A run of rows:

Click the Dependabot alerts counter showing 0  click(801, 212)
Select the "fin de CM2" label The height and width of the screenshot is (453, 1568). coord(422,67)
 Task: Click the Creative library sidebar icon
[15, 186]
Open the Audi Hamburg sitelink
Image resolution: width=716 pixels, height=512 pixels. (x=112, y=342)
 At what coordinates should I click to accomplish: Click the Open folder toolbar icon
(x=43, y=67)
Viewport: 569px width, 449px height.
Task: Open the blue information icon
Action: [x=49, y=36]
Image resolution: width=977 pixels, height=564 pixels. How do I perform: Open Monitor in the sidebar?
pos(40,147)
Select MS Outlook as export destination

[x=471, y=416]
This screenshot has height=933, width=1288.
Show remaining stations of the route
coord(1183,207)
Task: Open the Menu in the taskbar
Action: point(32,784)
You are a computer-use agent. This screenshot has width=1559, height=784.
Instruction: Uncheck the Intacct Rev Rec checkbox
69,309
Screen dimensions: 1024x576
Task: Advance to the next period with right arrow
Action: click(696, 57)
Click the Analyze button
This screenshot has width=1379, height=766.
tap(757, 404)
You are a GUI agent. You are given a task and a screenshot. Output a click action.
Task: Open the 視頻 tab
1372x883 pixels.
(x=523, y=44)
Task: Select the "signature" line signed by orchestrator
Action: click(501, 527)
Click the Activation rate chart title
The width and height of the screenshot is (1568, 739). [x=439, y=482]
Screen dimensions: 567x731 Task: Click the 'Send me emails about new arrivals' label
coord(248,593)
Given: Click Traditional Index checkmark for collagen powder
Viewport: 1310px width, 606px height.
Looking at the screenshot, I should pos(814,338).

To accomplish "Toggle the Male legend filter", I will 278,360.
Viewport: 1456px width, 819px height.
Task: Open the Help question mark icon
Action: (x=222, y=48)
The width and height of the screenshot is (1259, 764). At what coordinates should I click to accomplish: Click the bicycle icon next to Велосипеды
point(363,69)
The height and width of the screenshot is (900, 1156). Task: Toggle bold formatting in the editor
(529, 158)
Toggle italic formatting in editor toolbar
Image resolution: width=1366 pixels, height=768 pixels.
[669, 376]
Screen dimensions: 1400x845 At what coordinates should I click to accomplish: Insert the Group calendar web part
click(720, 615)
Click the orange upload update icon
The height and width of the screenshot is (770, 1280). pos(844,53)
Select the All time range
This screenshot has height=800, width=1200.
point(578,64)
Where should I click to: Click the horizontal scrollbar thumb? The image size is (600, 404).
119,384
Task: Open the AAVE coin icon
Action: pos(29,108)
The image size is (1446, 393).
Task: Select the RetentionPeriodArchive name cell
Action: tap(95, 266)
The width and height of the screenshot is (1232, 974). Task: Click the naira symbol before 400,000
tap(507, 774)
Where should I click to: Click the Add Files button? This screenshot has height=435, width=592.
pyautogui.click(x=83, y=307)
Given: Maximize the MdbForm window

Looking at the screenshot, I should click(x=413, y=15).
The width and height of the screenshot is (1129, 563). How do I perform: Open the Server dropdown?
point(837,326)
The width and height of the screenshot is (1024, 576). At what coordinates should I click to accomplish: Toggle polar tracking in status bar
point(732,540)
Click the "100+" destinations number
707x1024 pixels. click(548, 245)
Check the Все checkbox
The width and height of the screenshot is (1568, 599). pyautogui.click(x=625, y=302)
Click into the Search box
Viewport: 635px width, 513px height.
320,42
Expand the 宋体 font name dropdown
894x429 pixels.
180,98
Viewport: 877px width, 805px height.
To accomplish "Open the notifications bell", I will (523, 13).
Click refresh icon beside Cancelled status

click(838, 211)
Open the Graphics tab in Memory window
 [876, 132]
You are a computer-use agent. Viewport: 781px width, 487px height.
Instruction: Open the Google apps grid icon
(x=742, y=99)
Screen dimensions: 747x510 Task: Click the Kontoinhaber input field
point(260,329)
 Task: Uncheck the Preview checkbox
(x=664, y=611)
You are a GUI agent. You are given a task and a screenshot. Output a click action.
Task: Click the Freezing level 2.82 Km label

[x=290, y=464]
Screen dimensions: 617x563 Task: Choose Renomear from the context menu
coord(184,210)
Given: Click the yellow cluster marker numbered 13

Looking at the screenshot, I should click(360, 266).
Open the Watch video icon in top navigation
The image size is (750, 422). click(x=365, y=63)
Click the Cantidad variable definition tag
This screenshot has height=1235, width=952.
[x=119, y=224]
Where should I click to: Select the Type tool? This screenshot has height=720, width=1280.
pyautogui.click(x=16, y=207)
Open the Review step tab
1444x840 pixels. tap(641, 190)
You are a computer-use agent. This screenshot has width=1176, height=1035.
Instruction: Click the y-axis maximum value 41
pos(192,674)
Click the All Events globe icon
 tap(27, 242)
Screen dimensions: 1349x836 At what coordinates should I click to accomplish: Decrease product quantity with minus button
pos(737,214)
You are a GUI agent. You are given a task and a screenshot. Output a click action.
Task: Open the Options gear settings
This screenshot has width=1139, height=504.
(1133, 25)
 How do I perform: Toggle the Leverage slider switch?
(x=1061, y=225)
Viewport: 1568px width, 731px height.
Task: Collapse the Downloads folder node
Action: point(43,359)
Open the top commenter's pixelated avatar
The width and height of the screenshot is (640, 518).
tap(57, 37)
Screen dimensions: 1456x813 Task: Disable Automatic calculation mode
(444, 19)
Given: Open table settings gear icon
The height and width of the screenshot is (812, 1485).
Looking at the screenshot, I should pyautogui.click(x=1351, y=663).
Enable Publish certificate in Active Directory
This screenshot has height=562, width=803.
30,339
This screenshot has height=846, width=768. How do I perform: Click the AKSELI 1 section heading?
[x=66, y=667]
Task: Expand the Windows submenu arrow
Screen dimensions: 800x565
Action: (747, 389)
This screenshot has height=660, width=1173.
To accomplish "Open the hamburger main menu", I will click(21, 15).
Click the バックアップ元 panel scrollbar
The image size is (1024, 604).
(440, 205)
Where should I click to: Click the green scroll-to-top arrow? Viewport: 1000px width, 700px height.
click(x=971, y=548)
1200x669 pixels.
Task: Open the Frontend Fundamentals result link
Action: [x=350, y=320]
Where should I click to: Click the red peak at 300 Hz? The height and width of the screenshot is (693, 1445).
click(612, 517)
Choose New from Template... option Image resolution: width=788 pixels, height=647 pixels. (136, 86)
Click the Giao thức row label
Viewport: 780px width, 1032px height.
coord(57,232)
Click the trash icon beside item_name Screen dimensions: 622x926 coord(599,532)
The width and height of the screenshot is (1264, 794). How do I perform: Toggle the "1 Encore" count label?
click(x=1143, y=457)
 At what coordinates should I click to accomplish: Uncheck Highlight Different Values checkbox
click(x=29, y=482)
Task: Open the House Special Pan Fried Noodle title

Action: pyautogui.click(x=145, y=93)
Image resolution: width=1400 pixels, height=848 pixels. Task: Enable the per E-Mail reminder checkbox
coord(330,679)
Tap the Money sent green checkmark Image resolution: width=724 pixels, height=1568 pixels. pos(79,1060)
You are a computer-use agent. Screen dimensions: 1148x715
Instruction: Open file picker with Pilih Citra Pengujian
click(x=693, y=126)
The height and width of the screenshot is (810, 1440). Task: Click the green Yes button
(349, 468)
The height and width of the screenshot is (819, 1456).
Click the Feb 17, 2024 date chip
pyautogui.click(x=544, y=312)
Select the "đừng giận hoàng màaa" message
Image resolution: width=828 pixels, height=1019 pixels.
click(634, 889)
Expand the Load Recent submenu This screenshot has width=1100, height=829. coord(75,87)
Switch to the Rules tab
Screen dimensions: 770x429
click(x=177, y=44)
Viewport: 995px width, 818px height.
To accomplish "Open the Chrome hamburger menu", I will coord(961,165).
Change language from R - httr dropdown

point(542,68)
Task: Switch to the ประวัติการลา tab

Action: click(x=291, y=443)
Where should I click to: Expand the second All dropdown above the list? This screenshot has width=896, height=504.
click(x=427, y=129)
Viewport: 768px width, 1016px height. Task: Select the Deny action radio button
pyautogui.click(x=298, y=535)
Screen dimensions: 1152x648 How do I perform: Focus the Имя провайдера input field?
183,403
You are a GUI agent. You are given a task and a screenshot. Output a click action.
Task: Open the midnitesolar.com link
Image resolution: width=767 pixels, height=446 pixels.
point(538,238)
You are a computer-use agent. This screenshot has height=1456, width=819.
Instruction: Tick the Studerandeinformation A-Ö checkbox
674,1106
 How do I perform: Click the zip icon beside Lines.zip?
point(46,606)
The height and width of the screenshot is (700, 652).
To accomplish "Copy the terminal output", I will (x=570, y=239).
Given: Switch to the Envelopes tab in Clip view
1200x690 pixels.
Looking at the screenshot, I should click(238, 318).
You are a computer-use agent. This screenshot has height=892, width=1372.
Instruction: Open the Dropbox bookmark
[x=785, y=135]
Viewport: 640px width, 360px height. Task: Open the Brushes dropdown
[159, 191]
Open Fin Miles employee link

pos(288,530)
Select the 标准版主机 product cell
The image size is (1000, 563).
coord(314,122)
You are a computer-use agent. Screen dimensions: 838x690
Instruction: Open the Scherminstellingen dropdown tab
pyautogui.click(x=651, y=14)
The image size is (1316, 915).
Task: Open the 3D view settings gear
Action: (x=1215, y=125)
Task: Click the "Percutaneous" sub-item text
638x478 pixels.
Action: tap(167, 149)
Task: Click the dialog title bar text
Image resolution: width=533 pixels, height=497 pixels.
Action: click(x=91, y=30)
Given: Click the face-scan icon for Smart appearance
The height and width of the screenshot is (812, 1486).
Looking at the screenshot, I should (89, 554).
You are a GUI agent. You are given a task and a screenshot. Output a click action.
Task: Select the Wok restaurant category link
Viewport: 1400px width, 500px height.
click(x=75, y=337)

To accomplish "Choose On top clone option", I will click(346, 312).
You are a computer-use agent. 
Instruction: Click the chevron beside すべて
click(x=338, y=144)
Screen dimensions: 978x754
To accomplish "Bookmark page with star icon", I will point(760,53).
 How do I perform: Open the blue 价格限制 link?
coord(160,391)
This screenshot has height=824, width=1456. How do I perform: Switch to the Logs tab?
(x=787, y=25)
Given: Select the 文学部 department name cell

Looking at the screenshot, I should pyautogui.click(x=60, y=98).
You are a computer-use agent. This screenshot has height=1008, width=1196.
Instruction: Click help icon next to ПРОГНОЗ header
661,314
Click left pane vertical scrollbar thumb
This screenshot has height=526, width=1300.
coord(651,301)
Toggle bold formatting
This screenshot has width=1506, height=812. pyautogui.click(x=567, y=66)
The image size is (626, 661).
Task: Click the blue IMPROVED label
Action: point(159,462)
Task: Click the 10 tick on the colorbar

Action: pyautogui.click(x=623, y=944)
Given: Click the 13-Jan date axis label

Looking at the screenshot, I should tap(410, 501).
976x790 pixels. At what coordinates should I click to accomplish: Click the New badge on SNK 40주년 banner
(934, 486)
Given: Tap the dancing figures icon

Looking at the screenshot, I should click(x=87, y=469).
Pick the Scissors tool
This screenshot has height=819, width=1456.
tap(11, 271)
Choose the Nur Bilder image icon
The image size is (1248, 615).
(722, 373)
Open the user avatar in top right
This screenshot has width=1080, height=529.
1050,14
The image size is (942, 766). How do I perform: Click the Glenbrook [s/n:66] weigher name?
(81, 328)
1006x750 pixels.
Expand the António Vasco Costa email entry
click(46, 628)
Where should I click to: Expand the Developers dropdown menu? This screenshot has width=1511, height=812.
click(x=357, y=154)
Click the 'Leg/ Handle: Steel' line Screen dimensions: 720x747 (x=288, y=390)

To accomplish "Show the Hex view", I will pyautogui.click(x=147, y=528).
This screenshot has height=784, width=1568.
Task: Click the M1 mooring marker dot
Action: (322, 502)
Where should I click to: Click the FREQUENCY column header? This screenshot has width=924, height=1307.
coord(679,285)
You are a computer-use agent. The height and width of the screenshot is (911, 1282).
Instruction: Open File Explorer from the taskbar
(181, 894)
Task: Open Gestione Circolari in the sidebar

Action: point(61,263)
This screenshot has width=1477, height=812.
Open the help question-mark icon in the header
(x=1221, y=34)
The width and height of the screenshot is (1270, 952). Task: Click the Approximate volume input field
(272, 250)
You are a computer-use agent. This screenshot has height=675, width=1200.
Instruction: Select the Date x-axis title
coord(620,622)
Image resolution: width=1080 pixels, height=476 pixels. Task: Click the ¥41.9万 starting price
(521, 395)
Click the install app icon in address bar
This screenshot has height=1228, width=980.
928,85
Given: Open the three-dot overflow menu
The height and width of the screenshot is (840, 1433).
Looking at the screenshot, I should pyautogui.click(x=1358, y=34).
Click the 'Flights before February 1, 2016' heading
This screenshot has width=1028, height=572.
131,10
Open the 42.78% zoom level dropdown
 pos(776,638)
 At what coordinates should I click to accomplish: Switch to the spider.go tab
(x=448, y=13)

→ Work instructions:
Set down the rows word for word, beginning at the line that contains "You are a computer-use agent. The" and stopping after the last line of the rows.

→ Response to the exercise:
You are a computer-use agent. The height and width of the screenshot is (911, 1282).
Instruction: Open File Explorer from the taskbar
(181, 894)
Task: Open Gestione Circolari in the sidebar

Action: point(61,263)
This screenshot has width=1477, height=812.
Open the help question-mark icon in the header
(x=1221, y=34)
The width and height of the screenshot is (1270, 952). Task: Click the Approximate volume input field
(272, 250)
You are a computer-use agent. This screenshot has height=675, width=1200.
Instruction: Select the Date x-axis title
coord(620,622)
Image resolution: width=1080 pixels, height=476 pixels. Task: Click the ¥41.9万 starting price
(521, 395)
Click the install app icon in address bar
This screenshot has height=1228, width=980.
928,85
Given: Open the three-dot overflow menu
The height and width of the screenshot is (840, 1433).
Looking at the screenshot, I should pyautogui.click(x=1358, y=34).
Click the 'Flights before February 1, 2016' heading
This screenshot has width=1028, height=572.
131,10
Open the 42.78% zoom level dropdown
 pos(776,638)
 At what coordinates should I click to accomplish: Switch to the spider.go tab
(x=448, y=13)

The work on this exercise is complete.